— START OF DATA ENTRIES —

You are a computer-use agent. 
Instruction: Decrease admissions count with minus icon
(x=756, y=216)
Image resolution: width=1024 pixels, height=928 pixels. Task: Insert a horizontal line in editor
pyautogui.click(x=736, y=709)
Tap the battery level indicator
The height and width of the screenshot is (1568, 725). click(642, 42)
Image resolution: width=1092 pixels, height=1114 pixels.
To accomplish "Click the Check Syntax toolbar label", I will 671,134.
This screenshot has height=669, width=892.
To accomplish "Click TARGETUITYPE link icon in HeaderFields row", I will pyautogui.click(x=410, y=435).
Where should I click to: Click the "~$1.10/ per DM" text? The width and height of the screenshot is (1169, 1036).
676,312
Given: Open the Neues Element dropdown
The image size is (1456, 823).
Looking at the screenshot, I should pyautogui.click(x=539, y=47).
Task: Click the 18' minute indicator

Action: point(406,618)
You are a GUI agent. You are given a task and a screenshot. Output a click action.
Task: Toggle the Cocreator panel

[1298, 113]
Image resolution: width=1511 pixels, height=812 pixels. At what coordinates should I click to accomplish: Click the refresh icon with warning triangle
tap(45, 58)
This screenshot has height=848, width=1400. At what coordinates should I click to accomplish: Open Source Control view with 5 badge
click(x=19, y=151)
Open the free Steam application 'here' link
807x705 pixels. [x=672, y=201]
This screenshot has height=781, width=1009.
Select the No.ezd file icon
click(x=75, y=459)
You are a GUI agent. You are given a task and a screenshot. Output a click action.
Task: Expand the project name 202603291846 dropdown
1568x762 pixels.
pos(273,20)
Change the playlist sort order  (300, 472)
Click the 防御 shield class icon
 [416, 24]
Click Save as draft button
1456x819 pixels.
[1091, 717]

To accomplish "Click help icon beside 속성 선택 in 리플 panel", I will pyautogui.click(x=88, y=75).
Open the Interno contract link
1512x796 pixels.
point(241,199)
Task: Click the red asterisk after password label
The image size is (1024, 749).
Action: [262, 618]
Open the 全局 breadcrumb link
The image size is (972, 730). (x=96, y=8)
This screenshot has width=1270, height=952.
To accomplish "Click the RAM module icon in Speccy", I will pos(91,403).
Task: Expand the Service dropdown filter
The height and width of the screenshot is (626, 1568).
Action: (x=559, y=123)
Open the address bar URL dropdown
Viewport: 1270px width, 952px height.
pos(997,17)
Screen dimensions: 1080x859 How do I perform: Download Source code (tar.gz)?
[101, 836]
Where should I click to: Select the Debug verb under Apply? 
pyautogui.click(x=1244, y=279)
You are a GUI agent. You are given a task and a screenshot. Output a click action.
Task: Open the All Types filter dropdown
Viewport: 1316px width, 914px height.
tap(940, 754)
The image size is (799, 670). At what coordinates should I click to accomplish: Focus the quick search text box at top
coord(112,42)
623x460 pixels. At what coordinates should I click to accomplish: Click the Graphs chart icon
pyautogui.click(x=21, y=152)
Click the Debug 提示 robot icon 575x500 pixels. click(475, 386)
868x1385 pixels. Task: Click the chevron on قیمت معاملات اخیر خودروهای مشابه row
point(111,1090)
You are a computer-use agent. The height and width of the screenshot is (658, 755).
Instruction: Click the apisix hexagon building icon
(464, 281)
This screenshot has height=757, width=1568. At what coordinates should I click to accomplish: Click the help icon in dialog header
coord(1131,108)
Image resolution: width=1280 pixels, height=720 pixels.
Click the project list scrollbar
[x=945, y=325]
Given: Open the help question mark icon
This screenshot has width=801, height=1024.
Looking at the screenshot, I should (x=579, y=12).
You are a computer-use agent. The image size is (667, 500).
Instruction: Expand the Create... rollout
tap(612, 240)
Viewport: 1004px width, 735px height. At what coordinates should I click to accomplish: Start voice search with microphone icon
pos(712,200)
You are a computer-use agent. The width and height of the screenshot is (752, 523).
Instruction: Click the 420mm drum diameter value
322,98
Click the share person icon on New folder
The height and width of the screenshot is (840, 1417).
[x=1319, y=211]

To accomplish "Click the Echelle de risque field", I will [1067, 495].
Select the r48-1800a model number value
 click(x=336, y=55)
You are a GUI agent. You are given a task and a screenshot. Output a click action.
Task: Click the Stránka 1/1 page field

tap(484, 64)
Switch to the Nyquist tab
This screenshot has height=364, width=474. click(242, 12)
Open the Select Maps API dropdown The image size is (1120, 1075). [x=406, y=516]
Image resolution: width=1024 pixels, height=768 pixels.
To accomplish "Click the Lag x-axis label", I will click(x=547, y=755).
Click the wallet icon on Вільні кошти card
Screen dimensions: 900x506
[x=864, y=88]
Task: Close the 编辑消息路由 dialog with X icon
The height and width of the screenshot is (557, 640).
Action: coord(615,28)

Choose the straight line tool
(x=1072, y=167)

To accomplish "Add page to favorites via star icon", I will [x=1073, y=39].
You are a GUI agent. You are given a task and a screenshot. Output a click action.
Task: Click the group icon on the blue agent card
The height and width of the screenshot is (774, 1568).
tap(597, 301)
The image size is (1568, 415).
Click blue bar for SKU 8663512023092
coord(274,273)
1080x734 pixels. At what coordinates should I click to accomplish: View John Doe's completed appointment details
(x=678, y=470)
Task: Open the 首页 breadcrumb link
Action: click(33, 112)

— END OF DATA ENTRIES —

_TASK INSTRUCTIONS_
Please put every line of the items above into a JSON list of strings, one string per line, leaving out blank lines.

_RESULT_
[
  "You are a computer-use agent. ",
  "Instruction: Decrease admissions count with minus icon",
  "(x=756, y=216)",
  "Image resolution: width=1024 pixels, height=928 pixels. Task: Insert a horizontal line in editor",
  "pyautogui.click(x=736, y=709)",
  "Tap the battery level indicator",
  "The height and width of the screenshot is (1568, 725). click(642, 42)",
  "Image resolution: width=1092 pixels, height=1114 pixels.",
  "To accomplish \"Click the Check Syntax toolbar label\", I will 671,134.",
  "This screenshot has height=669, width=892.",
  "To accomplish \"Click TARGETUITYPE link icon in HeaderFields row\", I will pyautogui.click(x=410, y=435).",
  "Where should I click to: Click the \"~$1.10/ per DM\" text? The width and height of the screenshot is (1169, 1036).",
  "676,312",
  "Given: Open the Neues Element dropdown",
  "The image size is (1456, 823).",
  "Looking at the screenshot, I should pyautogui.click(x=539, y=47).",
  "Task: Click the 18' minute indicator",
  "Action: point(406,618)",
  "You are a GUI agent. You are given a task and a screenshot. Output a click action.",
  "Task: Toggle the Cocreator panel",
  "[1298, 113]",
  "Image resolution: width=1511 pixels, height=812 pixels. At what coordinates should I click to accomplish: Click the refresh icon with warning triangle",
  "tap(45, 58)",
  "This screenshot has height=848, width=1400. At what coordinates should I click to accomplish: Open Source Control view with 5 badge",
  "click(x=19, y=151)",
  "Open the free Steam application 'here' link",
  "807x705 pixels. [x=672, y=201]",
  "This screenshot has height=781, width=1009.",
  "Select the No.ezd file icon",
  "click(x=75, y=459)",
  "You are a GUI agent. You are given a task and a screenshot. Output a click action.",
  "Task: Expand the project name 202603291846 dropdown",
  "1568x762 pixels.",
  "pos(273,20)",
  "Change the playlist sort order  (300, 472)",
  "Click the 防御 shield class icon",
  " [416, 24]",
  "Click Save as draft button",
  "1456x819 pixels.",
  "[1091, 717]",
  "To accomplish \"Click help icon beside 속성 선택 in 리플 panel\", I will pyautogui.click(x=88, y=75).",
  "Open the Interno contract link",
  "1512x796 pixels.",
  "point(241,199)",
  "Task: Click the red asterisk after password label",
  "The image size is (1024, 749).",
  "Action: [262, 618]",
  "Open the 全局 breadcrumb link",
  "The image size is (972, 730). (x=96, y=8)",
  "This screenshot has width=1270, height=952.",
  "To accomplish \"Click the RAM module icon in Speccy\", I will pos(91,403).",
  "Task: Expand the Service dropdown filter",
  "The height and width of the screenshot is (626, 1568).",
  "Action: (x=559, y=123)",
  "Open the address bar URL dropdown",
  "Viewport: 1270px width, 952px height.",
  "pos(997,17)",
  "Screen dimensions: 1080x859 How do I perform: Download Source code (tar.gz)?",
  "[101, 836]",
  "Where should I click to: Select the Debug verb under Apply? ",
  "pyautogui.click(x=1244, y=279)",
  "You are a GUI agent. You are given a task and a screenshot. Output a click action.",
  "Task: Open the All Types filter dropdown",
  "Viewport: 1316px width, 914px height.",
  "tap(940, 754)",
  "The image size is (799, 670). At what coordinates should I click to accomplish: Focus the quick search text box at top",
  "coord(112,42)",
  "623x460 pixels. At what coordinates should I click to accomplish: Click the Graphs chart icon",
  "pyautogui.click(x=21, y=152)",
  "Click the Debug 提示 robot icon 575x500 pixels. click(475, 386)",
  "868x1385 pixels. Task: Click the chevron on قیمت معاملات اخیر خودروهای مشابه row",
  "point(111,1090)",
  "You are a computer-use agent. The height and width of the screenshot is (658, 755).",
  "Instruction: Click the apisix hexagon building icon",
  "(464, 281)",
  "This screenshot has height=757, width=1568. At what coordinates should I click to accomplish: Click the help icon in dialog header",
  "coord(1131,108)",
  "Image resolution: width=1280 pixels, height=720 pixels.",
  "Click the project list scrollbar",
  "[x=945, y=325]",
  "Given: Open the help question mark icon",
  "This screenshot has width=801, height=1024.",
  "Looking at the screenshot, I should (x=579, y=12).",
  "You are a computer-use agent. The image size is (667, 500).",
  "Instruction: Expand the Create... rollout",
  "tap(612, 240)",
  "Viewport: 1004px width, 735px height. At what coordinates should I click to accomplish: Start voice search with microphone icon",
  "pos(712,200)",
  "You are a computer-use agent. The width and height of the screenshot is (752, 523).",
  "Instruction: Click the 420mm drum diameter value",
  "322,98",
  "Click the share person icon on New folder",
  "The height and width of the screenshot is (840, 1417).",
  "[x=1319, y=211]",
  "To accomplish \"Click the Echelle de risque field\", I will [1067, 495].",
  "Select the r48-1800a model number value",
  " click(x=336, y=55)",
  "You are a GUI agent. You are given a task and a screenshot. Output a click action.",
  "Task: Click the Stránka 1/1 page field",
  "tap(484, 64)",
  "Switch to the Nyquist tab",
  "This screenshot has height=364, width=474. click(242, 12)",
  "Open the Select Maps API dropdown The image size is (1120, 1075). [x=406, y=516]",
  "Image resolution: width=1024 pixels, height=768 pixels.",
  "To accomplish \"Click the Lag x-axis label\", I will click(x=547, y=755).",
  "Click the wallet icon on Вільні кошти card",
  "Screen dimensions: 900x506",
  "[x=864, y=88]",
  "Task: Close the 编辑消息路由 dialog with X icon",
  "The height and width of the screenshot is (557, 640).",
  "Action: coord(615,28)",
  "Choose the straight line tool",
  "(x=1072, y=167)",
  "To accomplish \"Add page to favorites via star icon\", I will [x=1073, y=39].",
  "You are a GUI agent. You are given a task and a screenshot. Output a click action.",
  "Task: Click the group icon on the blue agent card",
  "The height and width of the screenshot is (774, 1568).",
  "tap(597, 301)",
  "The image size is (1568, 415).",
  "Click blue bar for SKU 8663512023092",
  "coord(274,273)",
  "1080x734 pixels. At what coordinates should I click to accomplish: View John Doe's completed appointment details",
  "(x=678, y=470)",
  "Task: Open the 首页 breadcrumb link",
  "Action: click(33, 112)"
]